I am indebted to Clive Elsmore (blog: http://cliveinsrilanka.blogspot.com, twitter: @CliveSir) for suggesting that the topic of this post might be of interest to other Reform Symposium presenters.
It is to do with creating video files that are suitable for using in virtual presentations of any sort, though the focus of this post will be the Reform Symposium itself.
It covers not just the technical aspects of creating and uploading videos, but also planning how to use videos in your presentations.
Video clips work best if they are less than two minutes long: a video lasting 20 minutes is likely to see your audience wandering off to somewhere else on the Internet.
Video clips are also better if they are spread out throughout your presentation. Again, five clips clips presented one after the other risks losing your audience.
As always, the two recommendations above are exactly that: they are recommendations only. There may be circumstances where a longer video clip is not just useful, but may indeed be essential to your presentation.
Video editing is something of a specialist task, and beyond the scope of this post. Ubuntu users might want to use Kino (free, use Synaptic to “get” it), while Windows users might want to use Windows Live Movie Maker (free) or AVS Video Editor (US $60).
It is better to upload videos at least 30 minutes before your session starts. That way, downloads onto attendees’ computers can start as soon as they join your session.
Preparing Your Videos
An Apology In Advance
I will apologise in advance for using numbers in this post. I know that some people are terrified by them. Unfortunately, when it comes to preparing your videos, there is simply no way around using numbers.
Total Size of Your Video Clips
The aggregate size of your video clips should not exceed 10 MB. Video clips not exceeding 2 MB work best.
The reason for this is that not everybody has a broadband connection, and even if they do local conditions may degrade their Internet connection to dial-up speeds.
File Format of Your Video Clips
Videos can be stored in a number of different “file formats”. The most commonly supported ones are MPEG4 (also known as mp4) and Flash (also known as flv). Elluminate supports both of these. For other virtual platforms, it is worthwhile checking that the file format that you are thinking of using is supported by that platform.
The size of an frame is indicated how many “pixels” there are across and down. These pixels are the same thing that your computer monitor is measured in. Common examples are 1366×768, 1600×900 and 1920×1080.
The frame size of a video clip has a major impact on the size of the video file. For example, by shrinking a frame from 1280×720 to 640×360, or halving both the width and the height, reduces the size of the file by 75%.
The frame size should be as small as possible, but no smaller than can be both seen easily on a computer and also show important detail. This image, for example,
shows where the number plate is no longer easily readable. This was using a factor of one-eighth, rather than the factor of a half mentioned earlier.
Video information is delivered using an encoded stream of bits, and this comes at a fixed speed known as a “bit rate”. Every file format includes information about the bit rate of the video content. Higher bit rates produce better quality images.

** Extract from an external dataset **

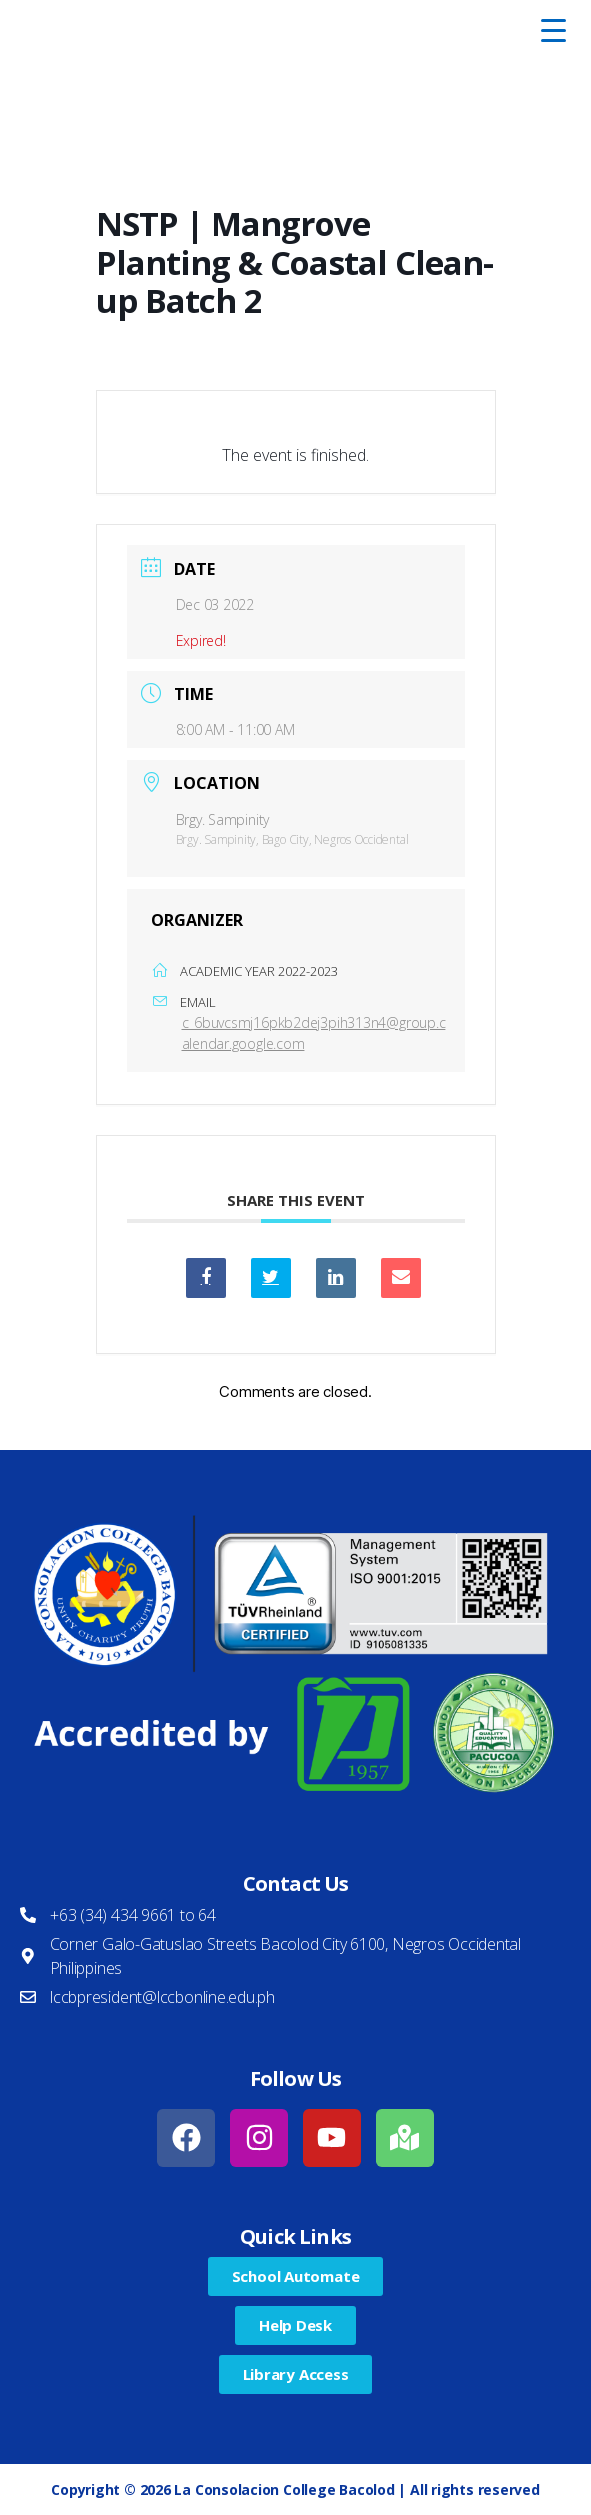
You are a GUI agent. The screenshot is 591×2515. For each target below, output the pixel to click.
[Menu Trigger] (553, 30)
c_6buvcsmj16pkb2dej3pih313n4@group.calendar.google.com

There is an interaction between bit rate and frame size. Smaller frames need lower bit rates. If you keep the same size of frame, but reduce the bit rate, the image will become burred. The more the bit rate is reduced, the more the image will become blurred.
Depending very much on the size of the frame, a rough guide is that 1,000 kbps is usually okay, but 100 kbps may be unusable. Bit rates of 5,000 kbps and above are good for high quality video.
It is worthwhile experimenting the bit rate and the frame to achieve what you regard as an optimum result – there are no “hard and fast rules” on this matter.
There are many conversion tools that you can use to adjust the frame size and bit rate of a video file. My own experience is that VLC Media Player is the best by far. It is also free, and is available for Windows, Linux and Mac.
It allows you to adjust the frame size and the bit rate. It has the added bonus that it can also convert from uncommon file formats into both MPEG4 and Flash.
There is a wiki which is useful, and can be accessed by “Help… Help…” in the menu bar.
For people who wish to experiment without reading the manual, I suggest using “Media… Convert / Save …” and then following the prompts.
The Edublogs/Elluminate session at 23:00 UTC 28 July will include an application share so that people can see it demonstrated.
I hope that the foregoing is useful for people wanting to prepare for #rscon3. If you have any questions or comments, please use the comment facility below; you never know, somebody else may have a similar question!